And that you can convert a graph of ML operators into a hierarchical graph of parallel patterns. And then you can use this intermediate representation as a way of thinking about how you optimize the parallelism and locality in your algorithm.

And not only can you do tensor algebra using this technique, you can also do representations like SQL, graphs, and other things like this. So not only can you use it as an intermediate representation, but you can use it as a programming model, right?

So you can go data flow programming. So here's an example of how you could express both softmax and layer norm using a sequence of parallel patterns. And then you can think about how you optimize the performance of these sorts of graphs by scheduling in space and time.

And one of the things that you can do then is you can do automatic fusion and tiling and an optimization we call hierarchical pipelining or meta pipelining to efficiently execute these hierarchical parallel patterns.

And then once you've done that, you can lower the representation into something that looks closer to hardware. A language that we developed a few years ago and presented at PLDI 2018 is a language called Spatial, which is a representation of parallel patterns as a sequence of pipeline explicit memories, right?

So this is an example of how you would do a dot product using Spatial, where you specify a nested reduce, right?

And you notice that you've got explicit memories, SRAMs and DRAMs, and that you have explicit data movement, right? So you've got explicit data movement and this parallel pattern representation. And this is very close to something that you could map to an FPGA, or you could think about other ways of executing this kind of representation.

So way back when, many of you know a famous Professor at Wisconsin called Jim Smith, right? And Jim Smith was a great proponent of vector architectures. And he once said, you know, if you've got a vector problem, then you should design a vector computer, right?

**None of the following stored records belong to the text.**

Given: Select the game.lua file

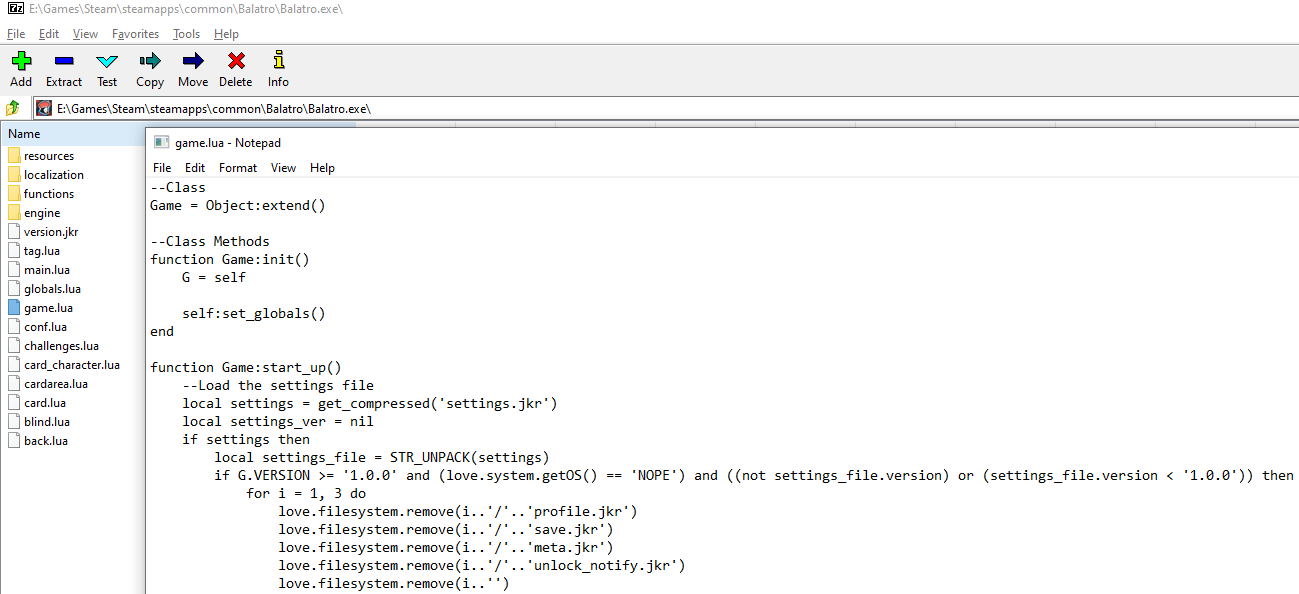Looking at the screenshot, I should (x=48, y=308).
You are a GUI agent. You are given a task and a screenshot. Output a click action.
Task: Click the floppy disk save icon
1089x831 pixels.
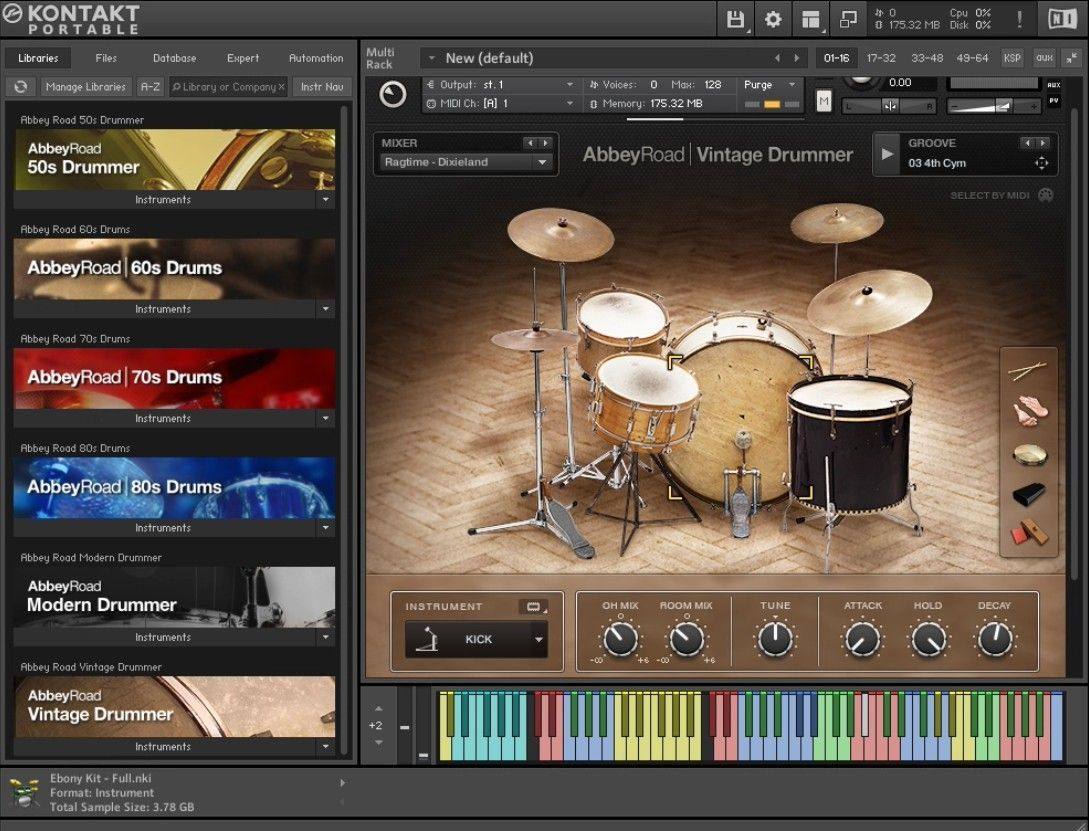coord(736,19)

So we have a data flow problem. So we thought, well, we should design a data flow computer, right?

So the idea that we came up with is the notion of reconfigurable data flow architecture.

And the goal here is to both be a native execution of data flow but also to reduce a lot of the overhead that you get with a conventional von Neumann architectures, right?

And so the idea is that, you know, you would get rid of instruction fetching and decode and you would configure the architecture.

But of course, it's reconfigurable so that you could change the architecture to match different data flow graphs, right?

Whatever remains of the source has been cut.